>>>>>

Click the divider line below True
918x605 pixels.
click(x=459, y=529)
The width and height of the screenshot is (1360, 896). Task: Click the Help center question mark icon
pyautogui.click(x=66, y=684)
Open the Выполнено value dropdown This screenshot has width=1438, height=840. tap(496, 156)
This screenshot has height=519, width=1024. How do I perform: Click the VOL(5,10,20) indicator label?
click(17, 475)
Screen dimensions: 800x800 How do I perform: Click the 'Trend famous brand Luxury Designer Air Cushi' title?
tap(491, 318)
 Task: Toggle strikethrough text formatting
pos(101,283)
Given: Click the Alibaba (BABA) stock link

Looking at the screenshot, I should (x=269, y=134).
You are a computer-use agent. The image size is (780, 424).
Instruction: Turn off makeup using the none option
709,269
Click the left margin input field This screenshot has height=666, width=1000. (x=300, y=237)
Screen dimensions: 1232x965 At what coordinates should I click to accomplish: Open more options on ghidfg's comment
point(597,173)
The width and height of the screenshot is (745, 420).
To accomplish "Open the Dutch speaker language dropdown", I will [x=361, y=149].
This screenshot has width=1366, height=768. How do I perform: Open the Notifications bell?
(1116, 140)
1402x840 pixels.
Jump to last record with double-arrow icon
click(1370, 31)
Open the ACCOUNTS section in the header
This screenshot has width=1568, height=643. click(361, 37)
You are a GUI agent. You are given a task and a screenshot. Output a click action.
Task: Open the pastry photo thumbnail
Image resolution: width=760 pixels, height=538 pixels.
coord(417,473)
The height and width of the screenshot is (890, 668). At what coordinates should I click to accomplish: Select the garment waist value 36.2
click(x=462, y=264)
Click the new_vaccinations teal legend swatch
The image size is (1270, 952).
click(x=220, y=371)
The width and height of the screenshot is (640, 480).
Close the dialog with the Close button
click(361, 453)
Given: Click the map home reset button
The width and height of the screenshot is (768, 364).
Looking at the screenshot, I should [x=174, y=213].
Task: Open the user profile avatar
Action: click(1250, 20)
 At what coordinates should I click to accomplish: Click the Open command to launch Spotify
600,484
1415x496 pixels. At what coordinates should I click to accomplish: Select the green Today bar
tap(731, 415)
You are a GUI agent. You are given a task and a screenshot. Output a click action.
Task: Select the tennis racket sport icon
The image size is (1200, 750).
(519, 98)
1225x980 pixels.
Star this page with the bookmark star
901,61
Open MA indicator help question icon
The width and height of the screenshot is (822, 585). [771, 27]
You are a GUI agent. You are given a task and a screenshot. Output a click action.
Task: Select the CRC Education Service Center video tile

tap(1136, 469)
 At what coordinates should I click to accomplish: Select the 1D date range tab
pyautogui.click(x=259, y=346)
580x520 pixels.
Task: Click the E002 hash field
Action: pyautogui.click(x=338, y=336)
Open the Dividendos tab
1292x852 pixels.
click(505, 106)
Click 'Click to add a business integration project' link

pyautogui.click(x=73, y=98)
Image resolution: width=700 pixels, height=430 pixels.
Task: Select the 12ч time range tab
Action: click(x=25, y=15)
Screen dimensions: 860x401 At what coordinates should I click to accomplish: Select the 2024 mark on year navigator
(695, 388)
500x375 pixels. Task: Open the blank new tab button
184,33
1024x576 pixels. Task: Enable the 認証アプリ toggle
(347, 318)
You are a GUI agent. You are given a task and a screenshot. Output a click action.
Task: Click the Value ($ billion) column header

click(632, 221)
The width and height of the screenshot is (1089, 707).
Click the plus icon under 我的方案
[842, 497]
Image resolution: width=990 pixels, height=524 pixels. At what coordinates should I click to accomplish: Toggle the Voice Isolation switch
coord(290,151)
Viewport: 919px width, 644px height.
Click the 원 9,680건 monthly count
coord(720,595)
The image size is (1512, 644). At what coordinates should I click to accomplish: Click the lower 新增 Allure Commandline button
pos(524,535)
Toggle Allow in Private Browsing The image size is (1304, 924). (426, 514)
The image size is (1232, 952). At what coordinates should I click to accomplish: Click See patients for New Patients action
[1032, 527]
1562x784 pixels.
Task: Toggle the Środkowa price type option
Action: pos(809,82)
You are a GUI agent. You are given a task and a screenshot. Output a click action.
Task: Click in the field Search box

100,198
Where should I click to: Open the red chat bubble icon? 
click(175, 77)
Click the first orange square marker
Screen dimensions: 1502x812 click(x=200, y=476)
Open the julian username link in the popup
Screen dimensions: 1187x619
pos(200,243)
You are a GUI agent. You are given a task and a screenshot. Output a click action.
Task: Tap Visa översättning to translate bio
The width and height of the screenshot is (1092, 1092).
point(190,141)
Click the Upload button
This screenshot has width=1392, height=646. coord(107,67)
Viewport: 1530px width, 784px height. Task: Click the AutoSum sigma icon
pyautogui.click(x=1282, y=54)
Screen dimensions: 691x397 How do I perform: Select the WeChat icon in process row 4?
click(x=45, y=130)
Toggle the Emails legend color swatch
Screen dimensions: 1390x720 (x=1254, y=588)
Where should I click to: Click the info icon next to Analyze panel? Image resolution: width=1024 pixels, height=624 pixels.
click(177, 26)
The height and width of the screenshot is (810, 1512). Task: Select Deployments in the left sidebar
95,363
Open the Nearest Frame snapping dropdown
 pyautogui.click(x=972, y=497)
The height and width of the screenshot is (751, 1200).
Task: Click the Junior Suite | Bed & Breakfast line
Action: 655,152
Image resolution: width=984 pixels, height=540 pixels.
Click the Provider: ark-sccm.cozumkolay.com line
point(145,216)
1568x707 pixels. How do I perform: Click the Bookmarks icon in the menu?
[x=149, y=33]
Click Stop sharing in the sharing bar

<<<<<

- What you need to do -
Would you give the data above again, exactly as written?

- Solution to this problem -
Click the divider line below True
918x605 pixels.
click(x=459, y=529)
The width and height of the screenshot is (1360, 896). Task: Click the Help center question mark icon
pyautogui.click(x=66, y=684)
Open the Выполнено value dropdown This screenshot has width=1438, height=840. tap(496, 156)
This screenshot has height=519, width=1024. How do I perform: Click the VOL(5,10,20) indicator label?
click(17, 475)
Screen dimensions: 800x800 How do I perform: Click the 'Trend famous brand Luxury Designer Air Cushi' title?
tap(491, 318)
 Task: Toggle strikethrough text formatting
pos(101,283)
Given: Click the Alibaba (BABA) stock link

Looking at the screenshot, I should (x=269, y=134).
You are a computer-use agent. The image size is (780, 424).
Instruction: Turn off makeup using the none option
709,269
Click the left margin input field This screenshot has height=666, width=1000. (x=300, y=237)
Screen dimensions: 1232x965 At what coordinates should I click to accomplish: Open more options on ghidfg's comment
point(597,173)
The width and height of the screenshot is (745, 420).
To accomplish "Open the Dutch speaker language dropdown", I will [x=361, y=149].
This screenshot has width=1366, height=768. How do I perform: Open the Notifications bell?
(1116, 140)
1402x840 pixels.
Jump to last record with double-arrow icon
click(1370, 31)
Open the ACCOUNTS section in the header
This screenshot has width=1568, height=643. click(361, 37)
You are a GUI agent. You are given a task and a screenshot. Output a click action.
Task: Open the pastry photo thumbnail
Image resolution: width=760 pixels, height=538 pixels.
coord(417,473)
The height and width of the screenshot is (890, 668). At what coordinates should I click to accomplish: Select the garment waist value 36.2
click(x=462, y=264)
Click the new_vaccinations teal legend swatch
The image size is (1270, 952).
click(x=220, y=371)
The width and height of the screenshot is (640, 480).
Close the dialog with the Close button
click(361, 453)
Given: Click the map home reset button
The width and height of the screenshot is (768, 364).
Looking at the screenshot, I should [x=174, y=213].
Task: Open the user profile avatar
Action: click(1250, 20)
 At what coordinates should I click to accomplish: Click the Open command to launch Spotify
600,484
1415x496 pixels. At what coordinates should I click to accomplish: Select the green Today bar
tap(731, 415)
You are a GUI agent. You are given a task and a screenshot. Output a click action.
Task: Select the tennis racket sport icon
The image size is (1200, 750).
(519, 98)
1225x980 pixels.
Star this page with the bookmark star
901,61
Open MA indicator help question icon
The width and height of the screenshot is (822, 585). [771, 27]
You are a GUI agent. You are given a task and a screenshot. Output a click action.
Task: Select the CRC Education Service Center video tile

tap(1136, 469)
 At what coordinates should I click to accomplish: Select the 1D date range tab
pyautogui.click(x=259, y=346)
580x520 pixels.
Task: Click the E002 hash field
Action: pyautogui.click(x=338, y=336)
Open the Dividendos tab
1292x852 pixels.
click(505, 106)
Click 'Click to add a business integration project' link

pyautogui.click(x=73, y=98)
Image resolution: width=700 pixels, height=430 pixels.
Task: Select the 12ч time range tab
Action: click(x=25, y=15)
Screen dimensions: 860x401 At what coordinates should I click to accomplish: Select the 2024 mark on year navigator
(695, 388)
500x375 pixels. Task: Open the blank new tab button
184,33
1024x576 pixels. Task: Enable the 認証アプリ toggle
(347, 318)
You are a GUI agent. You are given a task and a screenshot. Output a click action.
Task: Click the Value ($ billion) column header

click(632, 221)
The width and height of the screenshot is (1089, 707).
Click the plus icon under 我的方案
[842, 497]
Image resolution: width=990 pixels, height=524 pixels. At what coordinates should I click to accomplish: Toggle the Voice Isolation switch
coord(290,151)
Viewport: 919px width, 644px height.
Click the 원 9,680건 monthly count
coord(720,595)
The image size is (1512, 644). At what coordinates should I click to accomplish: Click the lower 新增 Allure Commandline button
pos(524,535)
Toggle Allow in Private Browsing The image size is (1304, 924). (426, 514)
The image size is (1232, 952). At what coordinates should I click to accomplish: Click See patients for New Patients action
[1032, 527]
1562x784 pixels.
Task: Toggle the Środkowa price type option
Action: pos(809,82)
You are a GUI agent. You are given a task and a screenshot. Output a click action.
Task: Click in the field Search box

100,198
Where should I click to: Open the red chat bubble icon? 
click(175, 77)
Click the first orange square marker
Screen dimensions: 1502x812 click(x=200, y=476)
Open the julian username link in the popup
Screen dimensions: 1187x619
pos(200,243)
You are a GUI agent. You are given a task and a screenshot. Output a click action.
Task: Tap Visa översättning to translate bio
The width and height of the screenshot is (1092, 1092).
point(190,141)
Click the Upload button
This screenshot has width=1392, height=646. coord(107,67)
Viewport: 1530px width, 784px height. Task: Click the AutoSum sigma icon
pyautogui.click(x=1282, y=54)
Screen dimensions: 691x397 How do I perform: Select the WeChat icon in process row 4?
click(x=45, y=130)
Toggle the Emails legend color swatch
Screen dimensions: 1390x720 (x=1254, y=588)
Where should I click to: Click the info icon next to Analyze panel? Image resolution: width=1024 pixels, height=624 pixels.
click(177, 26)
The height and width of the screenshot is (810, 1512). Task: Select Deployments in the left sidebar
95,363
Open the Nearest Frame snapping dropdown
 pyautogui.click(x=972, y=497)
The height and width of the screenshot is (751, 1200).
Task: Click the Junior Suite | Bed & Breakfast line
Action: 655,152
Image resolution: width=984 pixels, height=540 pixels.
Click the Provider: ark-sccm.cozumkolay.com line
point(145,216)
1568x707 pixels. How do I perform: Click the Bookmarks icon in the menu?
[x=149, y=33]
Click Stop sharing in the sharing bar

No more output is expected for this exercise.